Diceva Aristotele che "è meglio un impossibile credibile piuttosto che un possibile inverosimile". Questo è un motto che sembra costantemente accolto e applicato dalla pubblicità. E quando è applicato bene dà i suoi frutti. Del resto tutti sanno che nell’ambito di questo speciale tipo di interazione che vede da una parte la marca e il pubblicitario e dall’altra l’utente virtuale del prodotto, una comunicazione che potremmo definire “seria ed onesta”, nel senso che illustri referenzialmente le caratteristiche del prodotto o del servizio promosso, ha pochissima possibilità di “forare lo schermo”.
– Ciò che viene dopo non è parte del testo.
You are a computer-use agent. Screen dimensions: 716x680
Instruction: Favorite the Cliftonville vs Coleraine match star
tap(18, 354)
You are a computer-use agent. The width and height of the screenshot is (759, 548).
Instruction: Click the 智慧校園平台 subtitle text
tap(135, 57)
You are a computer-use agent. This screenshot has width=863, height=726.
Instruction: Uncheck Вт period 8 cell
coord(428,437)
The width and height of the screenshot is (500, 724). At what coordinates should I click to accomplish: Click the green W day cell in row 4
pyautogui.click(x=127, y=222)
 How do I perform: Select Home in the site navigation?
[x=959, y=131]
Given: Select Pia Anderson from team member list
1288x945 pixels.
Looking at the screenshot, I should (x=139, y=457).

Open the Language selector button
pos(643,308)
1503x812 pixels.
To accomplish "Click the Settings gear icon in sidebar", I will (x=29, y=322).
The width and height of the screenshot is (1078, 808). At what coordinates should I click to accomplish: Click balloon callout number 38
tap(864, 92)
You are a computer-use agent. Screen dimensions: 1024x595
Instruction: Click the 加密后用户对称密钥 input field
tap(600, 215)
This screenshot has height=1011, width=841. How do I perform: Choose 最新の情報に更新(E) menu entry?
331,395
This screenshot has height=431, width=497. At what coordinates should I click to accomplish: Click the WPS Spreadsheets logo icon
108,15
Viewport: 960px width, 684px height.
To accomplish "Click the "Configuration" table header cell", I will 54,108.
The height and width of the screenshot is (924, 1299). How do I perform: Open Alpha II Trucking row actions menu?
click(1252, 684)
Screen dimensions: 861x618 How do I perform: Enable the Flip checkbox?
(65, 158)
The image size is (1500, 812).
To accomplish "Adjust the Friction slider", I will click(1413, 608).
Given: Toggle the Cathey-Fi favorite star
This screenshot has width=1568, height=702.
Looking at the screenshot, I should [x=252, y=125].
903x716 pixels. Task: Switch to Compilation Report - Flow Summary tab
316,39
E allora si ricorre a una comunicazione paradossale e ai limiti della credibilità, ma che possa fare breccia nell’attenzione distratta dello spettatore televisivo. È quello che accade, ad esempio, nel recente spot della Tim, che inizia mostrando un giovane dai basettoni lunghissimi che esce da una tenda e risponde a una chiamata del suo cellulare. Quando lo apre, in mano si trova la miniatura di una ragazza che gli annuncia che presto avranno un figlio. Sorpreso e felice al tempo stesso, balbetta con un filo di voce “sarò padre!” e poi si mette a correre in mezzo alle tende di quello che si rivela essere un raduno di motociclisti, ma molto somigliante a una comunità di hippies. Contemporaneamente, però, dalle varie tende si sente la stessa frase gridata da un sacco di altri giovanotti (e pure da un signore decisamente di mezza età!) che si mettono anch’essi a correre felici. Una voce off (anch’essa femminile e piuttosto sexy – non è un caso) illustra allora l’offerta Tim: 500 sms gratis con l’abbonamento. Se ne deduce il paradosso che la signorina protagonista dello spot e della comunicazione a tutti quegli uomini era stata eccezionalmente promiscua e potenzialmente più prolifica di Ecuba, la moglie di Priamo, che si era fermata al numero di cento figli. È chiaramente una situazione impossibile. Che cosa la rende “credibile” (anche se entro una cornice particolare, come quella dell’umorismo?): lo stereotipo che gli hippies abbiano (forse sarebbe meglio dire abbiano avuto) uno stile di vita molto libero e promiscuo in ambito sessuale. Che cosa invece nello spot non è credibile (e dunque sbagliato) comunicativamente? La trasformazione del cellulare nella figura della ragazza che invia il messaggio. Anche questa è una figura retorica: una personificazione o prosopopea visiva, ma francamente inverosimile e come tale difficile da essere digerita dallo spettatore.